• **Task data**
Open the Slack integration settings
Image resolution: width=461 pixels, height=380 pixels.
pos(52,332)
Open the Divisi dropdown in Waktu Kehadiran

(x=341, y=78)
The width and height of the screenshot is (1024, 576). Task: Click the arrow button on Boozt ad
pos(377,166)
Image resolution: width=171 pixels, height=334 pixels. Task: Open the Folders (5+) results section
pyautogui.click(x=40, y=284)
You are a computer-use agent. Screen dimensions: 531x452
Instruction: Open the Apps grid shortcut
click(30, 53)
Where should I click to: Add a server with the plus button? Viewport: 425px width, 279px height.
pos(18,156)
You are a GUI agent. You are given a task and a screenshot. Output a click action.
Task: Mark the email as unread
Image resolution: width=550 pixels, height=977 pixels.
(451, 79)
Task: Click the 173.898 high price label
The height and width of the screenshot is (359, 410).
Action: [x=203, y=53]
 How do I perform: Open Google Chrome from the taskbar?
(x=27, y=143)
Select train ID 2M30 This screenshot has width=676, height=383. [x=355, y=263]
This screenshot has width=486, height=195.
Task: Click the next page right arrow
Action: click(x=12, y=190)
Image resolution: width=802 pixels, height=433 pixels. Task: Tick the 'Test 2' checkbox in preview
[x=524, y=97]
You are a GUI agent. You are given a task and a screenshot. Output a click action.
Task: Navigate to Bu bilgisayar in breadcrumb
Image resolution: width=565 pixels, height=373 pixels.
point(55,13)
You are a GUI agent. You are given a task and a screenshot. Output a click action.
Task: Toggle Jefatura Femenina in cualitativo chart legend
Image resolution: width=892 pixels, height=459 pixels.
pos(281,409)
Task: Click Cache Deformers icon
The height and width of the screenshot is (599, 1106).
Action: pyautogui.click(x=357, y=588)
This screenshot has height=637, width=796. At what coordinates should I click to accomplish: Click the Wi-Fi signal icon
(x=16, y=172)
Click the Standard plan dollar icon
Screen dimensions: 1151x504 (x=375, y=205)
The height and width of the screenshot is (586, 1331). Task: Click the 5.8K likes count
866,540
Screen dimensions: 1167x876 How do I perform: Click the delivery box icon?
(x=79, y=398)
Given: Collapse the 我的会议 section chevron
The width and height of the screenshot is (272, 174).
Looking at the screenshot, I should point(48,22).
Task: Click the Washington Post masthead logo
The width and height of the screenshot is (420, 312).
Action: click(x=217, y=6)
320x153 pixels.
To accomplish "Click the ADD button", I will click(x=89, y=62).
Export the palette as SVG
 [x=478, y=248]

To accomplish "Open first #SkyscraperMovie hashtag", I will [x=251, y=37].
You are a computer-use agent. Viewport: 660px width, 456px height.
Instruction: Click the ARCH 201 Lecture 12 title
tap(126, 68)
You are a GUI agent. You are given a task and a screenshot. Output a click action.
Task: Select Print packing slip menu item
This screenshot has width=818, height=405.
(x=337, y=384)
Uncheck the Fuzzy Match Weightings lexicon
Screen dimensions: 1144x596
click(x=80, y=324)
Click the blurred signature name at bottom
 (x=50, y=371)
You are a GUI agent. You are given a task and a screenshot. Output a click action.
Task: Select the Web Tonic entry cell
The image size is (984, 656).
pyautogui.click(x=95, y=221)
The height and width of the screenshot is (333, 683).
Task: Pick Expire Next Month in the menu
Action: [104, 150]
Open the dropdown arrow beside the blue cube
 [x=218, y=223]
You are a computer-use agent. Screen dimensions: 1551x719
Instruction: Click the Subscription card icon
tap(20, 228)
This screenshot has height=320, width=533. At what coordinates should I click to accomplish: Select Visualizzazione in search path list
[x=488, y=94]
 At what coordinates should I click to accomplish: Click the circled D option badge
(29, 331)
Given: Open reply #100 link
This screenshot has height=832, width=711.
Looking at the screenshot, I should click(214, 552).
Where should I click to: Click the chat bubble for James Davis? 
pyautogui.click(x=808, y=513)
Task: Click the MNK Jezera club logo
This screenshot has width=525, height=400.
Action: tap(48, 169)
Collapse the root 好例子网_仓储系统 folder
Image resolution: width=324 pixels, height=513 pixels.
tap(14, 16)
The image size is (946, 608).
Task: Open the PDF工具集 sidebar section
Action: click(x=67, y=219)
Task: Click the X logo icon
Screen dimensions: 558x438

• **Task details**
Search the entries for "logo" and copy out each line that has it.

• **Reply**
Task: Click the Washington Post masthead logo
Task: Click the MNK Jezera club logo
Task: Click the X logo icon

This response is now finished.